You’ve finished your work, sent the email, filled the invoice, shared it on social media. That’s all? Not really. Writer and editor Cedar Pasoli advocates making archiving the actual last step of your working process. The web is a changing repository of information and your work will not be eternally available—if you’re doing physical work, it can be just as easy to lose track of it.
For this reason, Pasoli developed at The Creative Independent a simple archive system to maintain your published work at hand.
First of all, she says to get ready for the process. Set your goals, that is, decide what you want to archive your work for: do you want to update your portfolio?, validate public profiles?, refamiliarize with past-work? Then make a list of all the work you want to archive, including information such as name, date, client, medium, URL… Creating a spreadsheet or using a productivity tracker like Asana or Trello might be helpful here.
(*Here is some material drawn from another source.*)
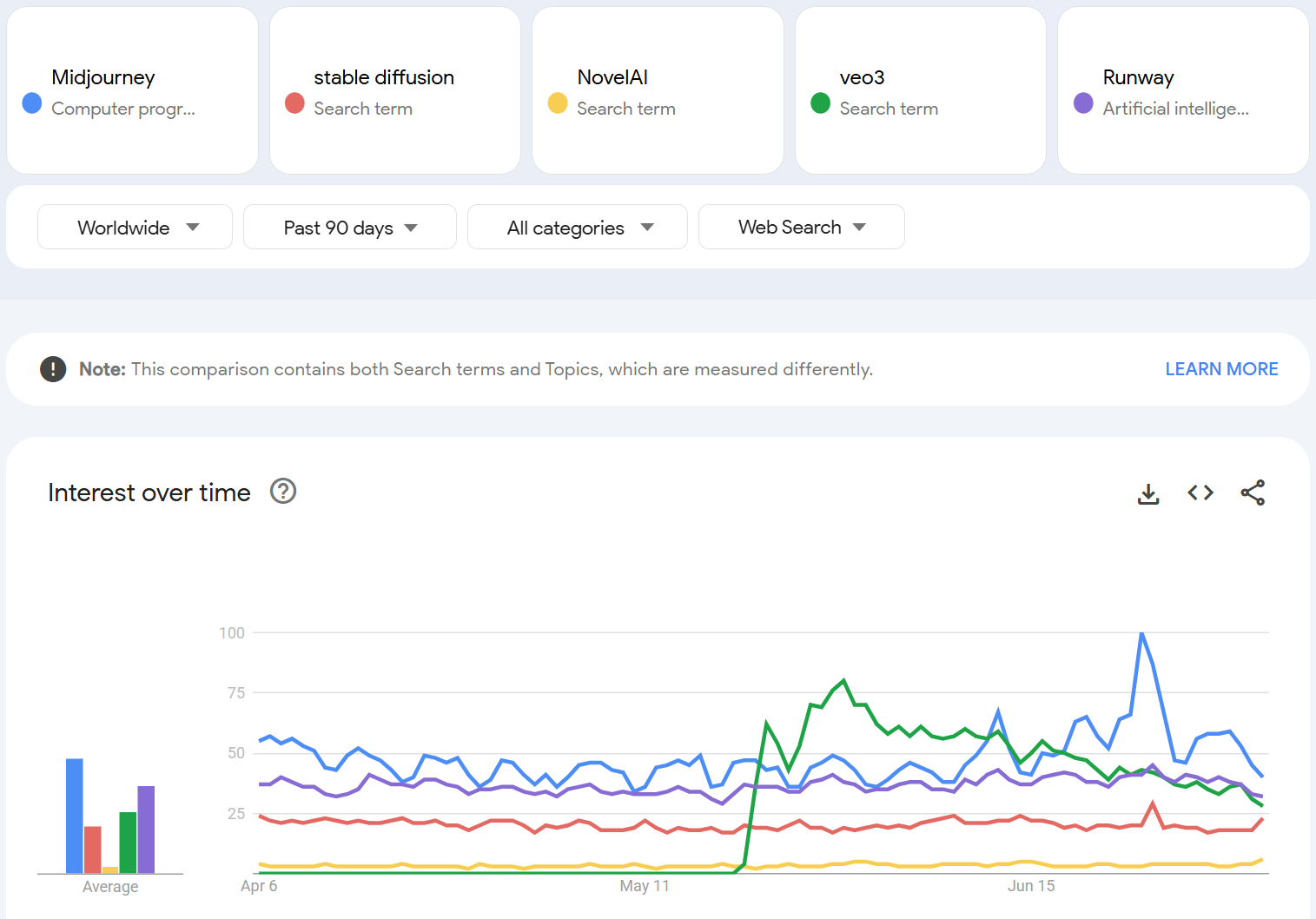The image size is (1316, 919).
Task: Click the veo3 search term card
Action: 920,91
This all will give you a sense of how to organize your archive.
Next, get the tools you need: a fail-proof file-storage system (EaseUs Todo Backup, Cobian Backup, Drivelmage XML, etc.), a screen-capture (FastStone Capture, SnagIt, etc.), a video-capture (OBS Studio, Snagit, etc.), and so on.
Then start archiving.
If your assets already exist in digital form, you’ll be able to start gathering them straight away. However, if they live on websites or have been embedded in ways that you’d like to document, you should screen-capture them. As for physical work, once it’s gathered, consider how you want it to be presented digitally: do you need it to be professional-looking?, do you need image editing? Address these questions when finding a cost-effective method of capturing.
Getting into the habit of archiving will make it easier to update your portfolio and will enable you to find useful past documentation for new projects.